◆ **Goal A**
Answer these questions using the CK/CLsmith text.
(i) In what year was dividiti founded?
(ii) Which program generator is CLsmith based on?
(iii) What is the programmable component called in OpenCL, and what is it called in OpenGL?
◆ **Goal B**
Reproduce word for word the part of the CK/CLsmith text running from "This TTP covers" down to "of this project.".

CK/CLsmith: An Automated Testing Framework for Many-Core Vendor Tools
In this TTP, we focused on expanding the scope of CLsmith‐based testing of many‐core compilers by (a) providing support for testing compilers for the OpenGL shading language (GLSL), and (b) harnessing the Collective Knowledge (CK) framework from dividiti (a UK start‐up founded in 2015 and specializing in fast, small, reliable and energy‐efficient computer systems) to ease the burden of testing across a range of platforms, aid in capturing experimental data sets associated with testing campaigns, and provide “single‐click” crowdsourcing, whereby testing of OpenCL‐ and OpenGL‐capable devices from a range of end users can be automated, enabling analysis of the aggregate results.
The OpenCL and OpenGL programming models provide a means for achieving portability across a range of accelerator platforms for compute and graphics tasks, respectively. A key component of an OpenCL-accelerated application or an application that uses OpenGL for graphics is a programmable kernel (OpenCL) or shader (OpenGL) that executes across the processing elements of a many-core device, such as a GPU. To allow kernels and shaders to execute, many-core platform vendors must deploy compilers for kernel and shading languages that translate kernels and shaders into device-specific machine code.
Writing a reliable compiler for a kernel or shading language is challenging, and recent work at Imperial College London using random testing has led to the discovery of a large number of defects in OpenCL kernel compilers (http://multicore.doc.ic.ac.uk/publications/clsmith-pldi-15.html). This is problematic, since many-core technologies are increasingly being deployed in safety-critical contexts (e.g. the Khronos Group recently formed an Advisory Panel for Safety Critical APIs: http://www.prweb.com/releases/2016/07/prweb13579173.htm). In response to this need, Imperial developed CLsmith, a test case generator for OpenCL based on the Csmith program generator for C, which can aid in rapid discovery of OpenCL compiler bugs. Using CLsmith for testing requires executing tests across a range of graphics cards and CPUs, which complicates the testing process.
In this TTP, we focused on expanding the scope of CLsmith-based testing of many-core compilers by (a) providing support for testing compilers for the OpenGL shading language (GLSL), and (b) harnessing the Collective Knowledge (CK) framework from dividiti (a UK start-up founded in 2015 and specializing in fast, small, reliable and energy-efficient computer systems) to ease the burden of testing across a range of platforms, aid in capturing experimental data sets associated with testing campaigns, and provide “single-click” crowdsourcing, whereby testing of OpenCL- and OpenGL-capable devices from a range of end users can be automated, enabling analysis of the aggregate results. Our specific objectives were:
- Enhance a prototype test case generation framework for GLSL to enable practical testing of OpenGL compiler implementations.
- Integrate test case generation and result collection with CK for management of result data.
- Embed Imperial’s test case generation tools into the CK framework to enable seamless deployment and single-click crowdsourcing.
This TTP covers partially the period of collaboration between Imperial College London and dividiti; we have firm plans for a continued relationship in the context of this project.

◆ **Dataset extract**
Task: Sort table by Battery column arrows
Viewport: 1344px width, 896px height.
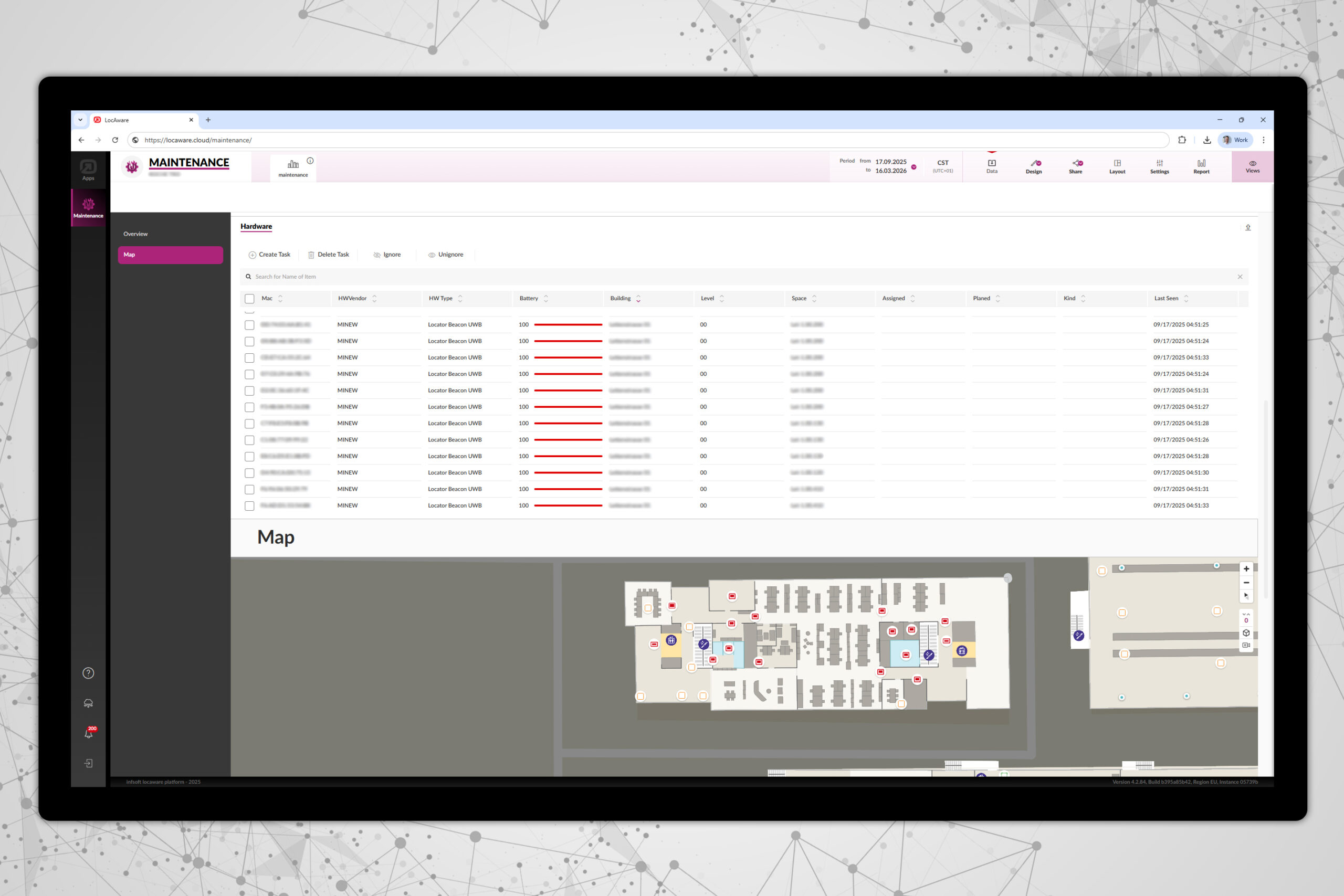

◆ **Full answer A**
(i) 2015
(ii) The Csmith program generator for C
(iii) A kernel in OpenCL and a shader in OpenGL

◆ **Full answer B**
This TTP covers partially the period of collaboration between Imperial College London and dividiti; we have firm plans for a continued relationship in the context of this project.